Die Brust war ihm eng, seine Haut glühte geradezu, als er sich abwandte, um einen Erste-Hilfe-Koffer zu holen. Es gab davon mehrere im Saal, weil einige der frisch ausgebildeten Empathen zu Ohnmachtsanfällen wegen geistiger Überlastung neigten. Bis er kurz darauf zu Selenka zurückkehrte, hatten mehrere weitere Personen den Raum betreten.

»Lassen Sie mich Ihren Rücken sehen.« Das Blut darauf war wie ein rotes Pulsieren vor seinen Augen.

Sie schaute gereizt, doch dann schälte sie sich aus ihrer ruinierten Jacke und zog ihr T-Shirt aus.

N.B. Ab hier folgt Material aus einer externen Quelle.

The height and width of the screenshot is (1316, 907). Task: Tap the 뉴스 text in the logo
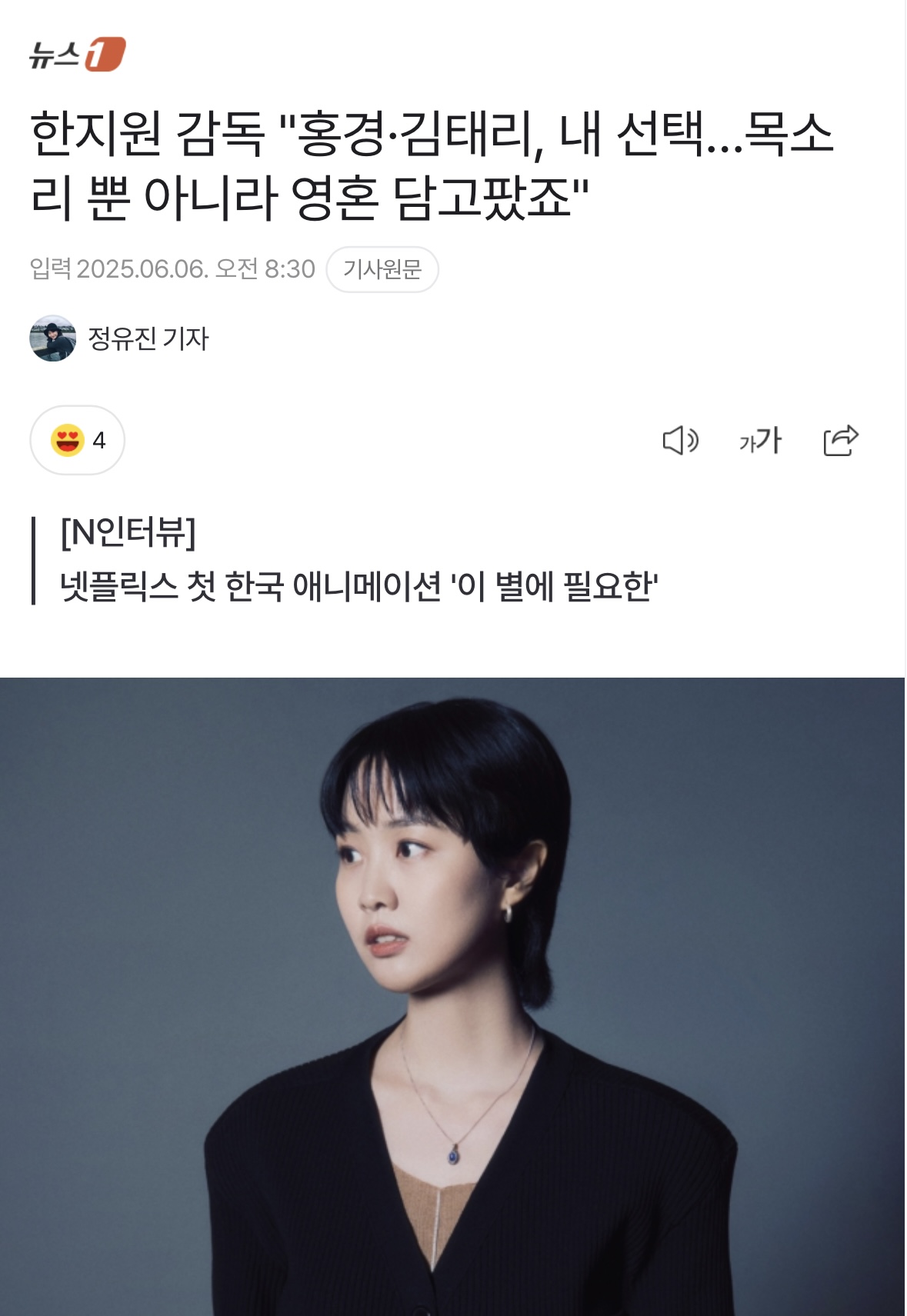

Darunter trug sie einen schwarz-violetten Sport-BH, der ebenfalls Schaden genommen hatte, jedoch immer noch intakt genug war, um dank seines elastischen Gewebes ihre helle Haut fest zu umschließen. Während sie ihr Gespräch mit Valentin Nikolaev und Silver Mercant fortsetzte, öffnete er den Sanitätskasten und nahm das Desinfektionsspray heraus. »Es wird brennen.«

Er bekam nur ein knappes Nicken zur Antwort.

Trotz der Vorwarnung stieß sie zischend den Atem aus, als er die Wunde desinfizierte, dabei blitzte sie ihn aus Augen an, die jetzt nicht mehr braun waren, sondern golden glänzten.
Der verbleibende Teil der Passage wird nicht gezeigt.